テーブルに置かれた何冊もの革張りの本を目にしたテギョンは、それらを見て片目を閉じている。
「座ったらどうだ」
「どこからこれを・・・」
リンを抱いたまま下座の一人掛けのソファに腰を降ろしたテギョンは、お茶を飲み始めたギョンセを軽く睨みつけながら聞き、腕の中にいたリンは、ミニョに指を指して、その一冊を受け取ると開いて中を確認し始めた。
「お前の部屋に置いてあっただろ」
「そうですけど・・・ミニョが持ってるのも同じ物ですよね」
「そっちは、わたしのアルバムだ」
写真しかないぞと笑っているギョンセにチッと小さく舌打ちをしたテギョンは、リンの開いている本を覗き見て、取り上げる事はしなかったが、片手で顔を覆い、気まずそうに顰めている。

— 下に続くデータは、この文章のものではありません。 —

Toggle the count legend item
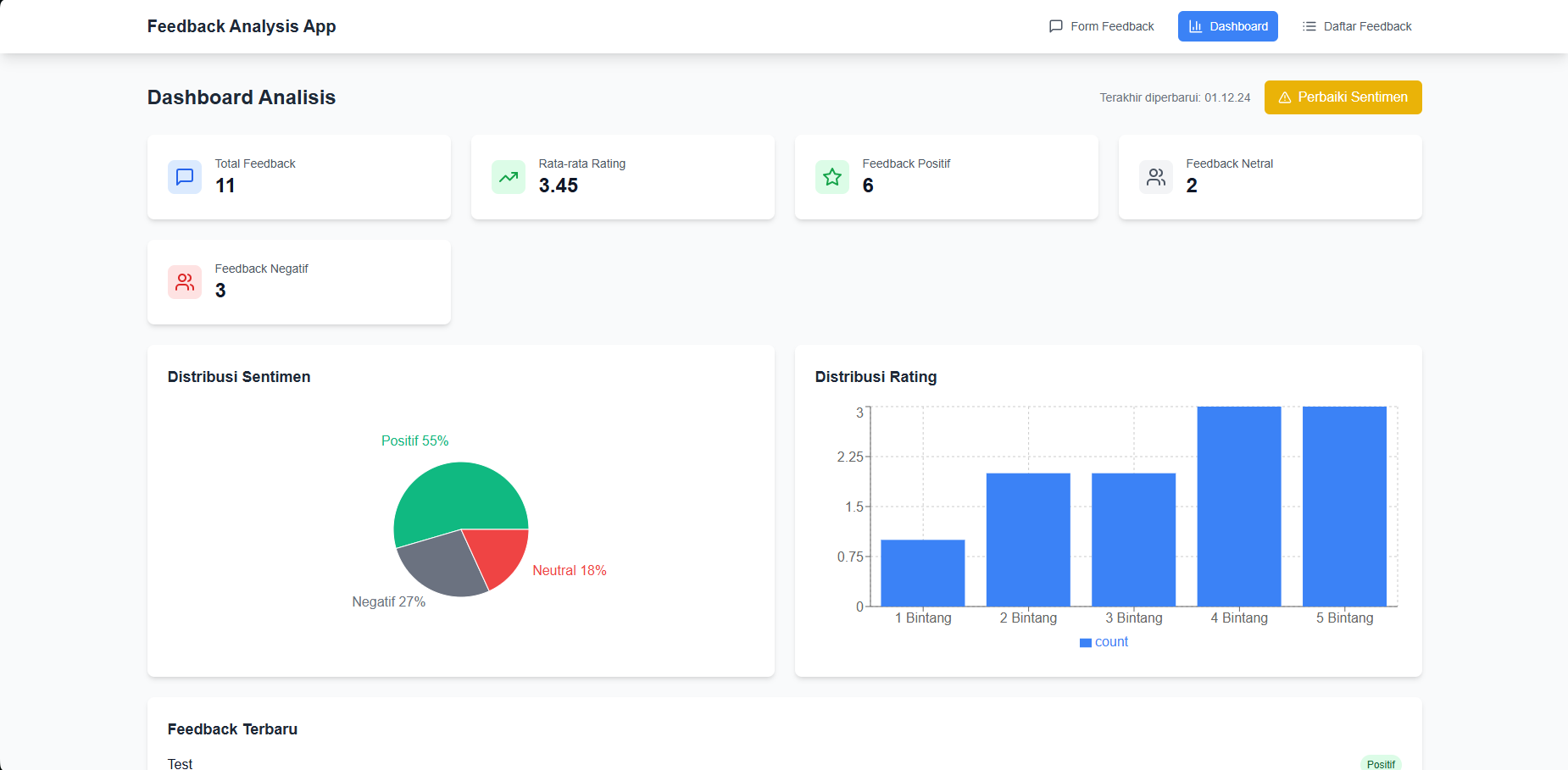Screen dimensions: 1568x770 coord(1104,642)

「もっと悪いでしょ!何でこれの在り処を知ってるんです」
戸惑いながら、少しだけ憤りを露にしたテギョンにギョンセは、何ごとも無い態度で笑い続け、ミニョとリンも微笑んでいて、肩越しに覗くリンの開いた本は、テギョンの子供の頃のコンクールや、自宅でピアノを練習している時の写真で、その横に古びた譜面が丁寧に挟み込まれ、写真と一緒に収められていて、几帳面なテギョンらしいのかアルバムには日付や場所、曲目、間違えた箇所迄もが、書き込まれていた。
「わたしの家だからな!知っていても良いだろ」
「なっ・・・」
「お前が置いていった物だ・・・つまり、あの部屋の一切の権利は、わたしにあると思うがね」
ギョンセの指摘する事に一言も返せず、絶句をしてしまったテギョンは、腕を持ち上げて何か言おうと開き掛けた口を閉じ、首を振って額を押さえている。
「ふふ、アッパの負けです」
ミニョも他の本を開いていて、それは同じ様な写真だが、ギョンセとふたりでクスクス笑いあい説明を受け、楽しそうに見入っていて、そっくりですねとか、可愛いですとか指を指しながら嬉しそうに笑っている事に大きな溜息を零したテギョンは、諦めた様に目を閉じるとソファに沈み込み、ふと、聞こえたBGMに耳を澄ませると『月光』かと呟き舌打をした。
夢の中で、リンに聞かせた『月光』が部屋の中に響いていて、夢の中でミニョが見ていたアルバムが、今、目の前にある。
この状況に頭を抱えているテギョンは、深い深い溜息を零すと何なんだと眠ってしまった経緯を思い出すようにぶつぶつと呟き始めたのだった。